Dagestan, then as now, was one of the poorest regions of Russia beset by unemployment and also an Islamist insurgency that spread from Chechnya.
The family did not stay long and in 2002 moved to the United States where they filed for refugee status and settled.
"Dagestan today, is the acutest hotspot in Russia," Grigory Shvedov, chief editor of specialist Internet newspaper Caucasian Knot (www.caucasianknot.info) told AFP.
"This development of terrorism and dissent is due to the high level of religiousness, the high level of corruption and the low level of control on the part of the federal centre. All these factors flourished in post-Soviet times"
In recent years Tamerlan apparently posted militant videos on a YouTube page bearing his name, and travelled to Dagestan and Chechnya for six months in 2012.

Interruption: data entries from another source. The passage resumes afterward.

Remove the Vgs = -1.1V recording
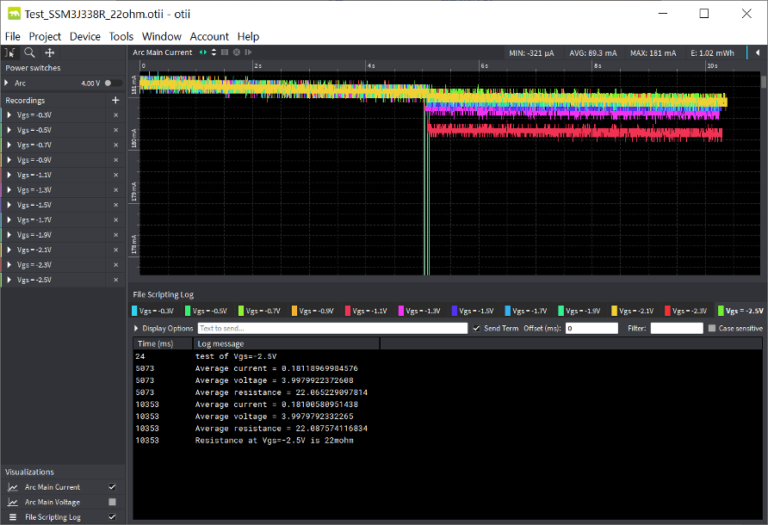 click(x=115, y=175)
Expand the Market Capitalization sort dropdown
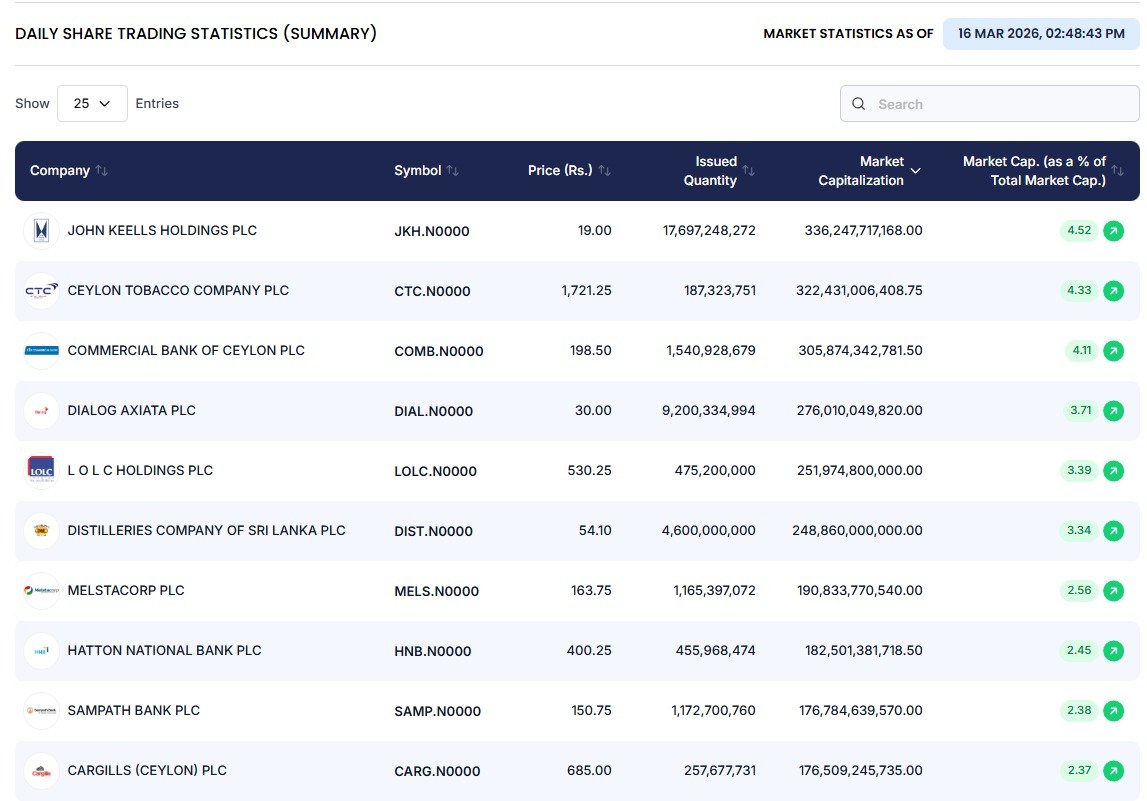 coord(914,170)
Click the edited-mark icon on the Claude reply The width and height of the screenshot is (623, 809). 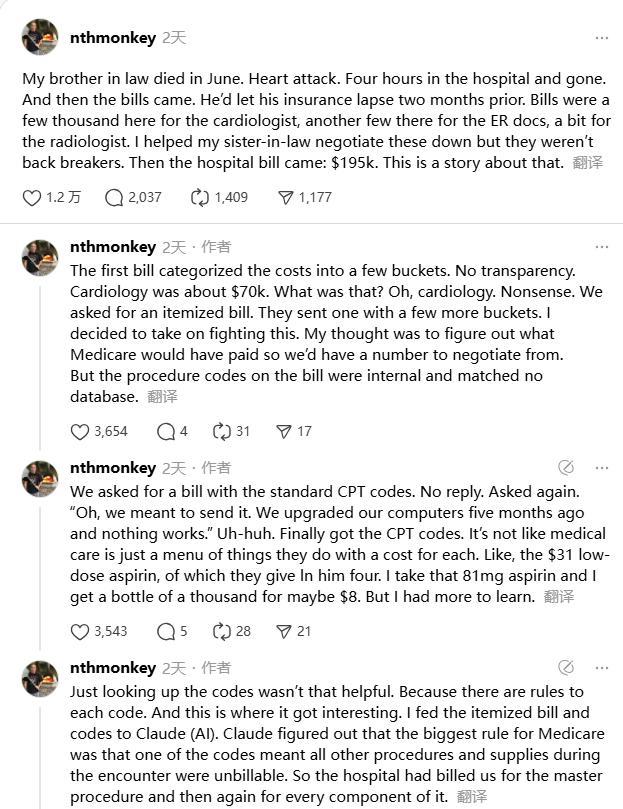coord(566,667)
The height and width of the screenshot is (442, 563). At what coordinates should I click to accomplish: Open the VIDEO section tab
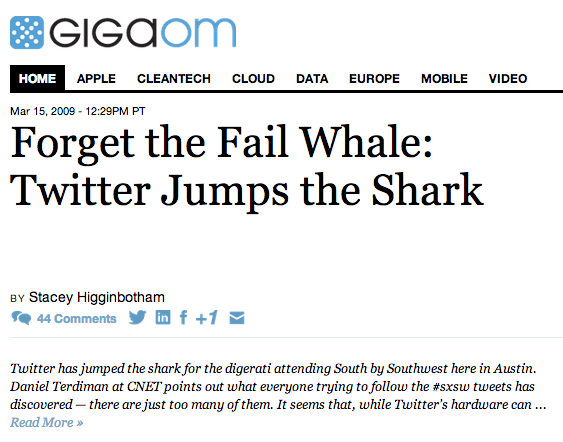coord(508,78)
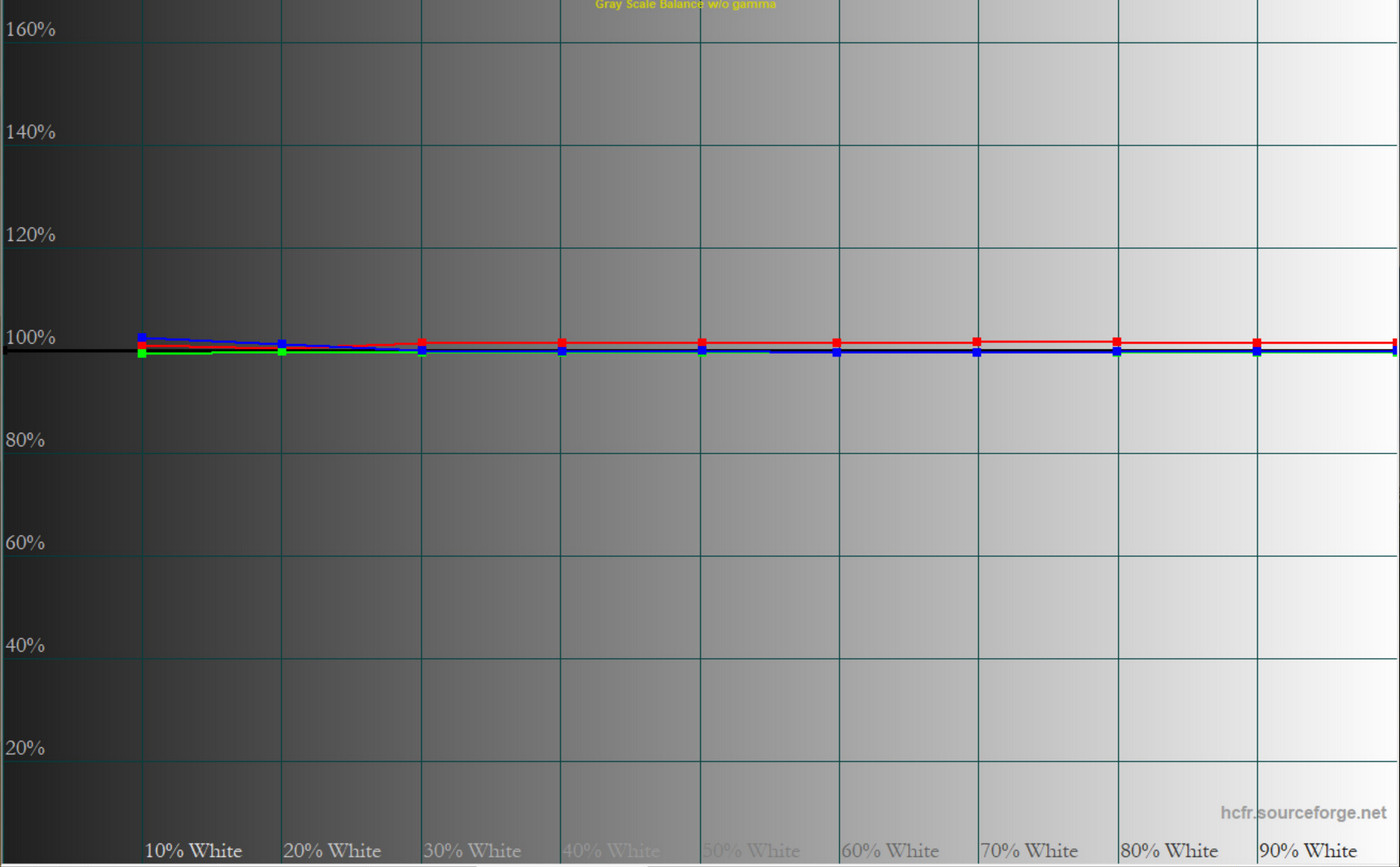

In the years after the second post-Soviet Chechnya war, the insurgency against the Kremlin began to be increasingly rooted in Islamic radicalism rather than separatism.
Whether he was linked in anyway to Chechen Islamist insurgents -- who want to create an "emirate" ruled by Sharia law across the Northern Caucasus - remains unclear.
The Vilayat Dagestan rebel group -- an offshoot of the Caucasus Emirate organisation of wanted militant leader Doku Umarov -- denied having any link to the Boston bombings.
According to Shvedov, the attraction of militancy could have been motivated by "the parents' recollection of the Chechen war, the memory of relatives of the Stalin deportation" as well as current issues like Syria and the Iraq war.
But the most powerful element is usually propaganda, based on idea of US domination and perceived attempts to destroy Islam, he said.